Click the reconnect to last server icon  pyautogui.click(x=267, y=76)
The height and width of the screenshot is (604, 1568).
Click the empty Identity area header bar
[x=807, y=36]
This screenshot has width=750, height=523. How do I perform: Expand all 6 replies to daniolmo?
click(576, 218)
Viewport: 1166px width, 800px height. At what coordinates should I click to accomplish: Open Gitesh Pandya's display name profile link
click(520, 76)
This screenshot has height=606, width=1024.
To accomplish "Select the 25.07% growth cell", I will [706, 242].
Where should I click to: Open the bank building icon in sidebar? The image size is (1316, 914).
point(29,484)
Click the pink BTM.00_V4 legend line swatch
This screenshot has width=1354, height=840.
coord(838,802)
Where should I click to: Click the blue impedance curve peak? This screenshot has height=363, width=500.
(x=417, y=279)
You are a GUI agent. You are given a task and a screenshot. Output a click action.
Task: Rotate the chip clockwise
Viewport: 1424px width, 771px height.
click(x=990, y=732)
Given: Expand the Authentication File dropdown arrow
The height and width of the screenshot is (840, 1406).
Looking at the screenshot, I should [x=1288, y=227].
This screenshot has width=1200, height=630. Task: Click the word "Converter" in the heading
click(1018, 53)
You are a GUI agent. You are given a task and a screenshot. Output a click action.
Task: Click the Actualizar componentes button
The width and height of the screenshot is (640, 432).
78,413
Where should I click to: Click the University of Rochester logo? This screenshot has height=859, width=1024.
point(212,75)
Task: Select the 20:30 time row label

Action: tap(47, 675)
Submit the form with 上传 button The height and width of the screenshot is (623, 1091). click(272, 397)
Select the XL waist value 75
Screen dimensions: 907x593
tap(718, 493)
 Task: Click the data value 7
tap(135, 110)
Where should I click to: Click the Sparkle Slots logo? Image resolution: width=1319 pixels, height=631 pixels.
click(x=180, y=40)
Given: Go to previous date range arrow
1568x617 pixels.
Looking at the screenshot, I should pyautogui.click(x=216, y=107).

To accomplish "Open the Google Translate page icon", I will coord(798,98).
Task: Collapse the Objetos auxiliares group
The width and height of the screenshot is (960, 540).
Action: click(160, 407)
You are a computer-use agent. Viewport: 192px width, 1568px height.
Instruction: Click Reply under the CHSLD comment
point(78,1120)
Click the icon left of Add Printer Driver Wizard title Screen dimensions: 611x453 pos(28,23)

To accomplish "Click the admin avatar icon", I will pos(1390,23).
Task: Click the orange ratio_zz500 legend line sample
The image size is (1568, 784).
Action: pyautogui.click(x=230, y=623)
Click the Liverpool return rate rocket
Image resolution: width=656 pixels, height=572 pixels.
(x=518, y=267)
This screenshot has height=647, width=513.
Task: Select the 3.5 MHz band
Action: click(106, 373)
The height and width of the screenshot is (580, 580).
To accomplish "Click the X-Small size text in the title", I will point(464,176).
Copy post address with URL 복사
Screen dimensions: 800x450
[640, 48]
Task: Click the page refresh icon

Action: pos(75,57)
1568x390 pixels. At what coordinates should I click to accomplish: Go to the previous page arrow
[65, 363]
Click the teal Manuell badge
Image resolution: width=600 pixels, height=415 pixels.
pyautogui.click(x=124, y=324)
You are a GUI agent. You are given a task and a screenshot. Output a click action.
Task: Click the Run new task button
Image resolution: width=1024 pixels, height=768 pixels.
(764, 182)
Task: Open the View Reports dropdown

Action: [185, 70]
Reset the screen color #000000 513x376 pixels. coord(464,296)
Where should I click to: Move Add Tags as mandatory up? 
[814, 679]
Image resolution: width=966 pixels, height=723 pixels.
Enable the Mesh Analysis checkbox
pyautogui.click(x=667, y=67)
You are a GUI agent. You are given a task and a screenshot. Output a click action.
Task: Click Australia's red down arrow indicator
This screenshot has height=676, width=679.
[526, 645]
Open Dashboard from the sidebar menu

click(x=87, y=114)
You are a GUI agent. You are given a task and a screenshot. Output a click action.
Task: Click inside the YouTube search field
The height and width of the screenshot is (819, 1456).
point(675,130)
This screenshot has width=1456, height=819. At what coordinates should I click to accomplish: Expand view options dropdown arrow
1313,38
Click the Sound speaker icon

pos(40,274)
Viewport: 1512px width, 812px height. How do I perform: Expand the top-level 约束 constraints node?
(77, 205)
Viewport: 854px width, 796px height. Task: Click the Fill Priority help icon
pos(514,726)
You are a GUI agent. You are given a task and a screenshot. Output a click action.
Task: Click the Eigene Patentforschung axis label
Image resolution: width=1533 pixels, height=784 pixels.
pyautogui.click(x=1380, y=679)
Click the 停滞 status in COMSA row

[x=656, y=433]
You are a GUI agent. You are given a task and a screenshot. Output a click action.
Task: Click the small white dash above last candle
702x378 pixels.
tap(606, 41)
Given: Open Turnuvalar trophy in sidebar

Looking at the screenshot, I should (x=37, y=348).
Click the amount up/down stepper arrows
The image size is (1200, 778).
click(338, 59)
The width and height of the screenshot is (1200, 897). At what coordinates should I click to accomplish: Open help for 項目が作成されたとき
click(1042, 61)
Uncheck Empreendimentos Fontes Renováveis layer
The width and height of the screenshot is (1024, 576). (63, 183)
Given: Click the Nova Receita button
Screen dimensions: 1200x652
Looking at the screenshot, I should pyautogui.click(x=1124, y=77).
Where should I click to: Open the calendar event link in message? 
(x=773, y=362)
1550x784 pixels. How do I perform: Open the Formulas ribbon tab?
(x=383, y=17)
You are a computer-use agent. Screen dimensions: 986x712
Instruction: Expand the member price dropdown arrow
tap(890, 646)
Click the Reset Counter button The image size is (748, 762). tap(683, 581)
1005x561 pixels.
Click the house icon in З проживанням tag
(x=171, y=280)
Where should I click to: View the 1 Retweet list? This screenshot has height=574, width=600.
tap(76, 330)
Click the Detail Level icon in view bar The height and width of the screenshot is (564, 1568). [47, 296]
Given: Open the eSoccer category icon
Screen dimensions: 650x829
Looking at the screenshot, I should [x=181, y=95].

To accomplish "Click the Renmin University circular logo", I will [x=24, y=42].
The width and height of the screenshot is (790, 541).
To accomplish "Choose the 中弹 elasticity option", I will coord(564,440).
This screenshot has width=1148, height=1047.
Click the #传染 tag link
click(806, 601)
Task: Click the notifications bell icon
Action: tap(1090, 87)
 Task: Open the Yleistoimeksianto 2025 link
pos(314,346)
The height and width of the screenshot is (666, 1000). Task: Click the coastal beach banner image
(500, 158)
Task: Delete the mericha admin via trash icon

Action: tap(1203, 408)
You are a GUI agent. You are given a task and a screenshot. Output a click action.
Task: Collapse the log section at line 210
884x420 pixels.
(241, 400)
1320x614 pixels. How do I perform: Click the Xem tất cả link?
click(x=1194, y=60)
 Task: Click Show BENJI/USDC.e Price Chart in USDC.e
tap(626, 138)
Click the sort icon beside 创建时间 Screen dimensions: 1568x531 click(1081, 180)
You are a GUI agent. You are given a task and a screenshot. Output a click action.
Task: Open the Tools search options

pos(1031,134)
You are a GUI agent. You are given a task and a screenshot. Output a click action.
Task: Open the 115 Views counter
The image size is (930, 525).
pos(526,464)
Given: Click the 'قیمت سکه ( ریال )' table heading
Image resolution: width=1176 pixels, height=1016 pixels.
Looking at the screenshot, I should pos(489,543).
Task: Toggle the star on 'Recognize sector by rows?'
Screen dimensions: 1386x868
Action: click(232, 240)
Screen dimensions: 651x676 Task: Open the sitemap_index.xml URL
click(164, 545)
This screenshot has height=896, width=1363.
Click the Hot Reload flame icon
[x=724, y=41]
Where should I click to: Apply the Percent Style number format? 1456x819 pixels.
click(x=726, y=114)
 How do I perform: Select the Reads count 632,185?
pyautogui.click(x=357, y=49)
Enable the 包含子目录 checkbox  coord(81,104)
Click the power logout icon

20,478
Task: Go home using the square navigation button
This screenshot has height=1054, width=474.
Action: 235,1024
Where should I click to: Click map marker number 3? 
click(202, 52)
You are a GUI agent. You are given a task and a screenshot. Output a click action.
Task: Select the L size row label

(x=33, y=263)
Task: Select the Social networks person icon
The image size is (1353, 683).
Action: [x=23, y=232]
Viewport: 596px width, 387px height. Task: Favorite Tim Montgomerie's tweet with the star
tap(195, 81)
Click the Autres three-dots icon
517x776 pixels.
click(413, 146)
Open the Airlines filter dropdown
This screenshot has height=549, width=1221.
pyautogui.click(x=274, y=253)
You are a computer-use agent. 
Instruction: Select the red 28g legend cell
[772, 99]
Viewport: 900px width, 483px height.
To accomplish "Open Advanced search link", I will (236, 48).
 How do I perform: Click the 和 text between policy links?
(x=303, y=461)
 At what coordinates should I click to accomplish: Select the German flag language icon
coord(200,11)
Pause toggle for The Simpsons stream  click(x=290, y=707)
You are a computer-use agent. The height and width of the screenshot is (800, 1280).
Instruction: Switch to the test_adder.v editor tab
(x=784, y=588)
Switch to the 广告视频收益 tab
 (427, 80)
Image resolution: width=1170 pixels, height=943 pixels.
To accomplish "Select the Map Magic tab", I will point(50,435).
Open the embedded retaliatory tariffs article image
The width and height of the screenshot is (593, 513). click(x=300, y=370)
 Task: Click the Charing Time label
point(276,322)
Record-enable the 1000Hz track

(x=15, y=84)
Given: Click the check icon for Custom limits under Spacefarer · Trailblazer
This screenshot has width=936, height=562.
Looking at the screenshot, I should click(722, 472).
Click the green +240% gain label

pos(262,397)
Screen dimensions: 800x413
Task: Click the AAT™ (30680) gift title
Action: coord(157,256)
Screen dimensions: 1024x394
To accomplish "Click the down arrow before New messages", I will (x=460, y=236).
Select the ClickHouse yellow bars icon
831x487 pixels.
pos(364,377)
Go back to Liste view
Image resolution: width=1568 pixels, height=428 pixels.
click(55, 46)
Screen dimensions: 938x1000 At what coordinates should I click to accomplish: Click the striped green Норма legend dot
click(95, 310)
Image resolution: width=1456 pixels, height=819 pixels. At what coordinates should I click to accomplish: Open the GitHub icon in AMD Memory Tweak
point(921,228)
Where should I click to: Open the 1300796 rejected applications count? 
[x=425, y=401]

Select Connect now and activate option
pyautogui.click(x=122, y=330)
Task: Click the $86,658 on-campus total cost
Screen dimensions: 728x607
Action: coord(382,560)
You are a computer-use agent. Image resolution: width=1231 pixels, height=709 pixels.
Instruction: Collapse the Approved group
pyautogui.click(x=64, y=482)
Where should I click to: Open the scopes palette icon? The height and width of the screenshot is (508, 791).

**SET PROBLEM**. Copy the listing word for word, from the line with "The width and height of the screenshot is (790, 541)." to the line with "pos(1031,134)".

**RESPONSE**.
The width and height of the screenshot is (790, 541).
To accomplish "Choose the 中弹 elasticity option", I will coord(564,440).
This screenshot has width=1148, height=1047.
Click the #传染 tag link
click(806, 601)
Task: Click the notifications bell icon
Action: tap(1090, 87)
 Task: Open the Yleistoimeksianto 2025 link
pos(314,346)
The height and width of the screenshot is (666, 1000). Task: Click the coastal beach banner image
(500, 158)
Task: Delete the mericha admin via trash icon

Action: tap(1203, 408)
You are a GUI agent. You are given a task and a screenshot. Output a click action.
Task: Collapse the log section at line 210
884x420 pixels.
(241, 400)
1320x614 pixels. How do I perform: Click the Xem tất cả link?
click(x=1194, y=60)
 Task: Click Show BENJI/USDC.e Price Chart in USDC.e
tap(626, 138)
Click the sort icon beside 创建时间 Screen dimensions: 1568x531 click(1081, 180)
You are a GUI agent. You are given a task and a screenshot. Output a click action.
Task: Open the Tools search options

pos(1031,134)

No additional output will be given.